I want you to take a minute out of your busy day and think about how much of it is spent on managing process rather than actually managing people. Or even simply communicating with them.
Human resource departments – and more specifically benefits managers – spend most of their time doing just that. Checking forms, filing paperwork and scribbling notes in calendars. Even in this digital age, there’s an awful lot of paperwork swirling around HR. It’s easy to get swept up in the flotsam of fine print and forget about the people on the other side of all those forms.
Hey, I understand. We can even get that way with our own kids sometimes. I know I do. I’ve spent more time worried about my daughter’s grade in band and my son’s grades in everything, trolling through teachers’ reports online, checking extra credit progress and circling deadlines on the school calendar. But there’s a couple of intelligent – if slightly distracted – tweens in there and they deserve more of my attention than an accountant or lawyer can give them.

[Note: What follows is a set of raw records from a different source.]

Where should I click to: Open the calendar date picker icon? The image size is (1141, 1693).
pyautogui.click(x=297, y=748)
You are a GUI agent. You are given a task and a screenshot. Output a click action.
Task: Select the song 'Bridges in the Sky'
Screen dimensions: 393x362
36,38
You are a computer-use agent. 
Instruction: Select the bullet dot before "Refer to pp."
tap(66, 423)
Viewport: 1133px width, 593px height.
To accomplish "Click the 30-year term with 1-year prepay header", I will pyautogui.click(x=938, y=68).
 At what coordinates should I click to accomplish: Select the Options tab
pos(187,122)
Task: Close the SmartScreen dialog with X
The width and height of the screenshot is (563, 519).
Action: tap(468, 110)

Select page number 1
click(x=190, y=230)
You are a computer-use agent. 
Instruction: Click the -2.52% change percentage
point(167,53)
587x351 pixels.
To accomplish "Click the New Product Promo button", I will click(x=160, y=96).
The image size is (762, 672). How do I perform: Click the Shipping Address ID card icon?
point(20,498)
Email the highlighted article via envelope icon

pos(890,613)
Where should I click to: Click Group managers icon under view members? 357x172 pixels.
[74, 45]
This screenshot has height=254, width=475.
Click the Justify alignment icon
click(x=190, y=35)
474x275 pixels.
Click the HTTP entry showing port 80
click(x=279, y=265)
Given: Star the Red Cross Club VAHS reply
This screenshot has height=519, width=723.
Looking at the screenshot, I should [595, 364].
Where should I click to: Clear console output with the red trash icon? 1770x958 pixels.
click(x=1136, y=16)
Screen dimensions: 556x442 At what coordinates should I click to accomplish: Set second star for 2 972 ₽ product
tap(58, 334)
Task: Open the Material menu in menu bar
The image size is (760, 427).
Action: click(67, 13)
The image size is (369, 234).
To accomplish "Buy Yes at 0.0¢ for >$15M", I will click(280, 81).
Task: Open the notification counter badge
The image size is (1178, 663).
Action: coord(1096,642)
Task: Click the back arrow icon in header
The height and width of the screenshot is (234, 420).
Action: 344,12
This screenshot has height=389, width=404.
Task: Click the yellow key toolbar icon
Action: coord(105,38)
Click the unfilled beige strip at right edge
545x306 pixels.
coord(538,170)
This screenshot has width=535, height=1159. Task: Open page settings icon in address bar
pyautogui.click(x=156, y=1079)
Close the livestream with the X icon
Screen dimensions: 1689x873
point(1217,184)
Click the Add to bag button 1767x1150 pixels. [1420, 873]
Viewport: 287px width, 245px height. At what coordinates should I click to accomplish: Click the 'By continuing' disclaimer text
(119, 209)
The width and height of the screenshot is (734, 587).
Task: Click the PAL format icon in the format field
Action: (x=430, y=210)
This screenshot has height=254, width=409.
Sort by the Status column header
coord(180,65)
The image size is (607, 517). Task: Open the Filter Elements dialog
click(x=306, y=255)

Parenting is about so much more than report cards and consent forms. It’s about talking to my daughter about her uncanny inability to take her flute home every day. Or about sitting my son down to find out why he’s suddenly struggling across the board. Turns out, he needed glasses (and a swift kick in the pants). But the point is there were other things at play that didn’t show up on any paperwork.
Looking this over, it seems I’ve made this lengthy analogy comparing human resoures to Dr. Spock and I honestly didn’t mean to. But I think it works. When employees show up at your door it’s because they need something: they have a problem or simply don’t understand something they desperately need to. And I guess it’s like everything else in life: you get out of it what you put into it. Do try treat it like a box to be checked off on some list, or take it as seriously as you would your own situation?
Because employees – much like our own kids – can see how seriously you take them. And it’s not something they soon forget.